* **Data for this exercise**:
──────────────────────────────

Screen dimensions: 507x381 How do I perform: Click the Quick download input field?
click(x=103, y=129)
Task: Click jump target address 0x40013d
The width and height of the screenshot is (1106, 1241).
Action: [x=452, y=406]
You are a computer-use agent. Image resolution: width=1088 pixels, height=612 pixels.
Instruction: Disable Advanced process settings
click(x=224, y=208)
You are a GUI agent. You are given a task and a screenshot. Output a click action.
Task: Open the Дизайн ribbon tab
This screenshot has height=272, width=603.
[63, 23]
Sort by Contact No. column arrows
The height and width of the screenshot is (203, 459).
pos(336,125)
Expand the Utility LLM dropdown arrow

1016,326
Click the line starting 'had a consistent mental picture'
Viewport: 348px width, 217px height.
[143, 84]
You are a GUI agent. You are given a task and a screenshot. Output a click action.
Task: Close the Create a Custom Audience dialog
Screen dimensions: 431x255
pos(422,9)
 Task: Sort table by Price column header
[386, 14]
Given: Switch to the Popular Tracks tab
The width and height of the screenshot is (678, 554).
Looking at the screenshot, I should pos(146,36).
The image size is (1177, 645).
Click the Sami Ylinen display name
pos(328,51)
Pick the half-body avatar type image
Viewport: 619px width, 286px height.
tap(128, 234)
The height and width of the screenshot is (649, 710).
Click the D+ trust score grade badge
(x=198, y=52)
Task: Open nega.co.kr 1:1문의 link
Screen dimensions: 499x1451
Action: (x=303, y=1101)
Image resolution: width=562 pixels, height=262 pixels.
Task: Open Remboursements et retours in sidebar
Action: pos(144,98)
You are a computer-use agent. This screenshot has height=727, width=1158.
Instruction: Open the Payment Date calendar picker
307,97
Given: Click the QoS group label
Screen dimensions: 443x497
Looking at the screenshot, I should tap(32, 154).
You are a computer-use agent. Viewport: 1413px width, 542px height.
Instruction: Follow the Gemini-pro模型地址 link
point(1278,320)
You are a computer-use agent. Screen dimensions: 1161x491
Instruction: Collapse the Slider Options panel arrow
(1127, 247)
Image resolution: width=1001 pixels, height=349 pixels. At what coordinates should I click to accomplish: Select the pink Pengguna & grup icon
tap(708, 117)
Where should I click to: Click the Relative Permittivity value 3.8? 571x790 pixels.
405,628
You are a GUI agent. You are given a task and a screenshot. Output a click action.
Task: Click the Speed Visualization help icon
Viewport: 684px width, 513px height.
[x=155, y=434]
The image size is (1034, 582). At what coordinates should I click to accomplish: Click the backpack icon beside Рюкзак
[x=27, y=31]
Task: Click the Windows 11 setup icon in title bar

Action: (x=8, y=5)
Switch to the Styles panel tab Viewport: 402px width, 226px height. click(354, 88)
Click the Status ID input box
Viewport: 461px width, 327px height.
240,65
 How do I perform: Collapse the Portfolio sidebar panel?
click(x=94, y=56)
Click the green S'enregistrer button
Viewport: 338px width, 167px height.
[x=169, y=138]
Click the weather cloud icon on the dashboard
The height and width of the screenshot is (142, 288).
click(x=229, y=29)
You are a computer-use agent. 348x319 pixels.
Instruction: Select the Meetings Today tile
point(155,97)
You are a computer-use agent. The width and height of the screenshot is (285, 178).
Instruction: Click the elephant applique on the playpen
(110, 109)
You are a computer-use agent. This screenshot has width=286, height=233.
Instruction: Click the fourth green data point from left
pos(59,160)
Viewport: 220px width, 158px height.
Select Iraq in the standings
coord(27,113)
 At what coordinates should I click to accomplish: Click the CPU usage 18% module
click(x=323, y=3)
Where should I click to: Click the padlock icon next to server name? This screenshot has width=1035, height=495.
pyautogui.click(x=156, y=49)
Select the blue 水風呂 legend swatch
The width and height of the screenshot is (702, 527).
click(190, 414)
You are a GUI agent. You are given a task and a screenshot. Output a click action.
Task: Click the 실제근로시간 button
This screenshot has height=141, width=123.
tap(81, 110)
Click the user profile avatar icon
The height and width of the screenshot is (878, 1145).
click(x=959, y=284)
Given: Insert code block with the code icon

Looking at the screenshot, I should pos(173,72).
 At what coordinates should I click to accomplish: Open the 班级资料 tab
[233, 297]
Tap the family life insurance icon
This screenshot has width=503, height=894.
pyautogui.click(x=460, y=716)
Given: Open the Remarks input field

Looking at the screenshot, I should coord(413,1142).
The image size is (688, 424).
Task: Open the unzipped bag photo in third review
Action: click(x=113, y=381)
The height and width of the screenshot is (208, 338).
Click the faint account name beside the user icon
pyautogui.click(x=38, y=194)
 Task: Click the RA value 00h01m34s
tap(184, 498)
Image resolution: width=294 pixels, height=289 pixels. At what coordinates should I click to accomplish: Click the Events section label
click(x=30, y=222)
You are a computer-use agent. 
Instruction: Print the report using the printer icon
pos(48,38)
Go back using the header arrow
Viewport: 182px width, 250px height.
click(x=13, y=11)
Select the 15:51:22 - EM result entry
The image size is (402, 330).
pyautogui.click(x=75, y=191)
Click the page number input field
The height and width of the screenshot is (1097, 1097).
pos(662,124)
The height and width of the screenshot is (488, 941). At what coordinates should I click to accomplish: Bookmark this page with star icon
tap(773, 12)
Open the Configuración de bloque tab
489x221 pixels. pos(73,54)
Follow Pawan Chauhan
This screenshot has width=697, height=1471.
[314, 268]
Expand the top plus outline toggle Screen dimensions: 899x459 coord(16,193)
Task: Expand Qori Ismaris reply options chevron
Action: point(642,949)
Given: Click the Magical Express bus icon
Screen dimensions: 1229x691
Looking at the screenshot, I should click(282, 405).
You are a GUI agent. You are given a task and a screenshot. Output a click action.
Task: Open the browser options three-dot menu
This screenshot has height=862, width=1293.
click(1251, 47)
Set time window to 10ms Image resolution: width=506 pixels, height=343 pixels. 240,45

──────────────────────────────

* **Assignment**: What the exercise asks for is the listing above, retyped in full.

* **Completed task**:
Screen dimensions: 507x381 How do I perform: Click the Quick download input field?
click(x=103, y=129)
Task: Click jump target address 0x40013d
The width and height of the screenshot is (1106, 1241).
Action: [x=452, y=406]
You are a computer-use agent. Image resolution: width=1088 pixels, height=612 pixels.
Instruction: Disable Advanced process settings
click(x=224, y=208)
You are a GUI agent. You are given a task and a screenshot. Output a click action.
Task: Open the Дизайн ribbon tab
This screenshot has height=272, width=603.
[63, 23]
Sort by Contact No. column arrows
The height and width of the screenshot is (203, 459).
pos(336,125)
Expand the Utility LLM dropdown arrow

1016,326
Click the line starting 'had a consistent mental picture'
Viewport: 348px width, 217px height.
[143, 84]
You are a GUI agent. You are given a task and a screenshot. Output a click action.
Task: Close the Create a Custom Audience dialog
Screen dimensions: 431x255
pos(422,9)
 Task: Sort table by Price column header
[386, 14]
Given: Switch to the Popular Tracks tab
The width and height of the screenshot is (678, 554).
Looking at the screenshot, I should pos(146,36).
The image size is (1177, 645).
Click the Sami Ylinen display name
pos(328,51)
Pick the half-body avatar type image
Viewport: 619px width, 286px height.
tap(128, 234)
The height and width of the screenshot is (649, 710).
Click the D+ trust score grade badge
(x=198, y=52)
Task: Open nega.co.kr 1:1문의 link
Screen dimensions: 499x1451
Action: (x=303, y=1101)
Image resolution: width=562 pixels, height=262 pixels.
Task: Open Remboursements et retours in sidebar
Action: pos(144,98)
You are a computer-use agent. This screenshot has height=727, width=1158.
Instruction: Open the Payment Date calendar picker
307,97
Given: Click the QoS group label
Screen dimensions: 443x497
Looking at the screenshot, I should tap(32, 154).
You are a computer-use agent. Viewport: 1413px width, 542px height.
Instruction: Follow the Gemini-pro模型地址 link
point(1278,320)
You are a computer-use agent. Screen dimensions: 1161x491
Instruction: Collapse the Slider Options panel arrow
(1127, 247)
Image resolution: width=1001 pixels, height=349 pixels. At what coordinates should I click to accomplish: Select the pink Pengguna & grup icon
tap(708, 117)
Where should I click to: Click the Relative Permittivity value 3.8? 571x790 pixels.
405,628
You are a GUI agent. You are given a task and a screenshot. Output a click action.
Task: Click the Speed Visualization help icon
Viewport: 684px width, 513px height.
[x=155, y=434]
The image size is (1034, 582). At what coordinates should I click to accomplish: Click the backpack icon beside Рюкзак
[x=27, y=31]
Task: Click the Windows 11 setup icon in title bar

Action: (x=8, y=5)
Switch to the Styles panel tab Viewport: 402px width, 226px height. click(354, 88)
Click the Status ID input box
Viewport: 461px width, 327px height.
240,65
 How do I perform: Collapse the Portfolio sidebar panel?
click(x=94, y=56)
Click the green S'enregistrer button
Viewport: 338px width, 167px height.
[x=169, y=138]
Click the weather cloud icon on the dashboard
The height and width of the screenshot is (142, 288).
click(x=229, y=29)
You are a computer-use agent. 348x319 pixels.
Instruction: Select the Meetings Today tile
point(155,97)
You are a computer-use agent. The width and height of the screenshot is (285, 178).
Instruction: Click the elephant applique on the playpen
(110, 109)
You are a computer-use agent. This screenshot has width=286, height=233.
Instruction: Click the fourth green data point from left
pos(59,160)
Viewport: 220px width, 158px height.
Select Iraq in the standings
coord(27,113)
 At what coordinates should I click to accomplish: Click the CPU usage 18% module
click(x=323, y=3)
Where should I click to: Click the padlock icon next to server name? This screenshot has width=1035, height=495.
pyautogui.click(x=156, y=49)
Select the blue 水風呂 legend swatch
The width and height of the screenshot is (702, 527).
click(190, 414)
You are a GUI agent. You are given a task and a screenshot. Output a click action.
Task: Click the 실제근로시간 button
This screenshot has height=141, width=123.
tap(81, 110)
Click the user profile avatar icon
The height and width of the screenshot is (878, 1145).
click(x=959, y=284)
Given: Insert code block with the code icon

Looking at the screenshot, I should pos(173,72).
 At what coordinates should I click to accomplish: Open the 班级资料 tab
[233, 297]
Tap the family life insurance icon
This screenshot has width=503, height=894.
pyautogui.click(x=460, y=716)
Given: Open the Remarks input field

Looking at the screenshot, I should coord(413,1142).
The image size is (688, 424).
Task: Open the unzipped bag photo in third review
Action: click(x=113, y=381)
The height and width of the screenshot is (208, 338).
Click the faint account name beside the user icon
pyautogui.click(x=38, y=194)
 Task: Click the RA value 00h01m34s
tap(184, 498)
Image resolution: width=294 pixels, height=289 pixels. At what coordinates should I click to accomplish: Click the Events section label
click(x=30, y=222)
You are a computer-use agent. 
Instruction: Print the report using the printer icon
pos(48,38)
Go back using the header arrow
Viewport: 182px width, 250px height.
click(x=13, y=11)
Select the 15:51:22 - EM result entry
The image size is (402, 330).
pyautogui.click(x=75, y=191)
Click the page number input field
The height and width of the screenshot is (1097, 1097).
pos(662,124)
The height and width of the screenshot is (488, 941). At what coordinates should I click to accomplish: Bookmark this page with star icon
tap(773, 12)
Open the Configuración de bloque tab
489x221 pixels. pos(73,54)
Follow Pawan Chauhan
This screenshot has width=697, height=1471.
[314, 268]
Expand the top plus outline toggle Screen dimensions: 899x459 coord(16,193)
Task: Expand Qori Ismaris reply options chevron
Action: point(642,949)
Given: Click the Magical Express bus icon
Screen dimensions: 1229x691
Looking at the screenshot, I should click(282, 405).
You are a GUI agent. You are given a task and a screenshot. Output a click action.
Task: Open the browser options three-dot menu
This screenshot has height=862, width=1293.
click(1251, 47)
Set time window to 10ms Image resolution: width=506 pixels, height=343 pixels. 240,45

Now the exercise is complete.